2. Further ICH Planned Guideline Updates - 2019 and Beyond
More than dozen further ICH Guidelines will be updated through 2019 and beyond according to FDA officials. Of note for the medical writing community are:
E2B(R3) – including MedDRA
E9(R1) – estimand
M11 – clinical e-structured harmonized protocol (CeSHarP)
M12 – drug interaction studies
E20 – adaptive clinical trials
3. EMA Policy 0070 Updated 21 March 2019
On 21 March 2019, EMA updated Policy 0070 "European Medicines Agency policy on publication of clinical data for medicinal products for human use". The new version is archived on EMA’s ‘Clinical Data Publication’ page. The new version supersedes the 02 October 2014 version.
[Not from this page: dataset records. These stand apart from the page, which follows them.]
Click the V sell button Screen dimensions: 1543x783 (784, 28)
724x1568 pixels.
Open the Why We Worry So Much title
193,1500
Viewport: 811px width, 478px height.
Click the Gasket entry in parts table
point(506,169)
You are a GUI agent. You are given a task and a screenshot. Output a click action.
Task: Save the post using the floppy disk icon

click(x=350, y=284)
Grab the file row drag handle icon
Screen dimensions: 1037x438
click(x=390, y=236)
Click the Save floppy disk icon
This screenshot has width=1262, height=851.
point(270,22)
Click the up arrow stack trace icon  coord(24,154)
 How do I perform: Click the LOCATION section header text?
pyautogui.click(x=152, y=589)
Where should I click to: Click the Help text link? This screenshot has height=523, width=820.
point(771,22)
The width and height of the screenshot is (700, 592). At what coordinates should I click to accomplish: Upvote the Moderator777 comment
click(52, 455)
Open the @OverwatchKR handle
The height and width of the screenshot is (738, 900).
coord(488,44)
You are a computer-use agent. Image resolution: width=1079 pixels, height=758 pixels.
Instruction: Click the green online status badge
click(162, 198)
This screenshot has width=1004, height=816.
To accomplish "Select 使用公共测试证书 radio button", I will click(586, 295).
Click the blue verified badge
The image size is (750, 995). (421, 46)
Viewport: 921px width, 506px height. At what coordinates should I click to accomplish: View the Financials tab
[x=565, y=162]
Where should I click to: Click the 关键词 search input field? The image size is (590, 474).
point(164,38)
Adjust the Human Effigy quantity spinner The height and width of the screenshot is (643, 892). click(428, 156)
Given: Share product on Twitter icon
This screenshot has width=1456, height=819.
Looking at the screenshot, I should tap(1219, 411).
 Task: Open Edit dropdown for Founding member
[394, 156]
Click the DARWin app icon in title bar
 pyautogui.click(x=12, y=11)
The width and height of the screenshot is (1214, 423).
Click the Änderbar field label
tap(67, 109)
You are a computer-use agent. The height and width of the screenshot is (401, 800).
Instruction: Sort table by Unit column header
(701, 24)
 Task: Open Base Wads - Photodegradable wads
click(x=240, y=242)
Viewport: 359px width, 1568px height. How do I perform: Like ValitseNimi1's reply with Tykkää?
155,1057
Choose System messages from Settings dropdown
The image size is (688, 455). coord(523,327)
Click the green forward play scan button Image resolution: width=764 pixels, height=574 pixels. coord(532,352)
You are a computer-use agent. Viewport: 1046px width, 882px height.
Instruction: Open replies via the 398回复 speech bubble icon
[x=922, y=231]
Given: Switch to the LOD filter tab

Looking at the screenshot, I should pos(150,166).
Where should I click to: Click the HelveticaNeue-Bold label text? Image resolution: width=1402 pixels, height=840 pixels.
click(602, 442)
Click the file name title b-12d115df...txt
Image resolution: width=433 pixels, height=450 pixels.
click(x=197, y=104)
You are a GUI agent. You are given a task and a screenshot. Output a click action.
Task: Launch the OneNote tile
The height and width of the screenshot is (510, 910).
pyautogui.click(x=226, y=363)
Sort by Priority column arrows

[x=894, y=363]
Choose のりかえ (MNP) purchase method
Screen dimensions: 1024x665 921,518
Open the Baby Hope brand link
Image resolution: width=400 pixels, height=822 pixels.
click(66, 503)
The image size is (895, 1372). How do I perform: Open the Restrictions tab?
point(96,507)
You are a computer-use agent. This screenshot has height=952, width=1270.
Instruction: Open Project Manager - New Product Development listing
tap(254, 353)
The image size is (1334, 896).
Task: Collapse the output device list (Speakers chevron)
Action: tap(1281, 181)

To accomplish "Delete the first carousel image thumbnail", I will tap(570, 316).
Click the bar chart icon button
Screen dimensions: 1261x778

In the revised policy, the governing law has changed from ‘England and Wales’ to ‘the Netherlands’, and the Amsterdam District Court replaces London as a (non-exclusive) judicial venue.
4. Academia and Clinical Trials Results Posting
Academic institutions still have some way to go with understanding and complying with their clinical trial reporting obligations as Nic Fleming’s 30 April 2019 Nature Article titled “European universities dismal at reporting results of clinical trials” shows.
5. Privacy for America
"Following a flurry of highly publicised cases of inappropriate data usage, there is increasing public interest over who is held accountable for the collection, use and storage of data. The EU General Data Protection Regulation (GDPR) is seen as a leader in the move towards consent-based, opt-in data collection. However, concerns have been raised that lengthy and abstruse terms and conditions prevent truly informed consent by the user to share data. In the USA, the Privacy for America initiative plans to introduce new federal regulation of data privacy; however, it was noted that the resulting policy may take a different approach to that of the EU GDPR or state-level interventions such as the California Consumer Privacy Act."
[The above text is sourced from ISMPP's 15th Annual Meeting (15-17 April 2019) Day 1 report]
Given the impact that we have seen with GDPR and its interplay with clinical trial transparency and disclosure in the EU, it seems reasonable to assume that this is 'one to watch'...
6. CORE Reference – 3 years on
At the 10 May 2019 EMWA Regulatory Expert Seminar Series, Art Gertel and Sam Hamilton updated conference attendees about recent developments with the CORE Reference project. You may review the slide deck of our presentation here (archived on the 'Publications' page of the website under 'Presentations').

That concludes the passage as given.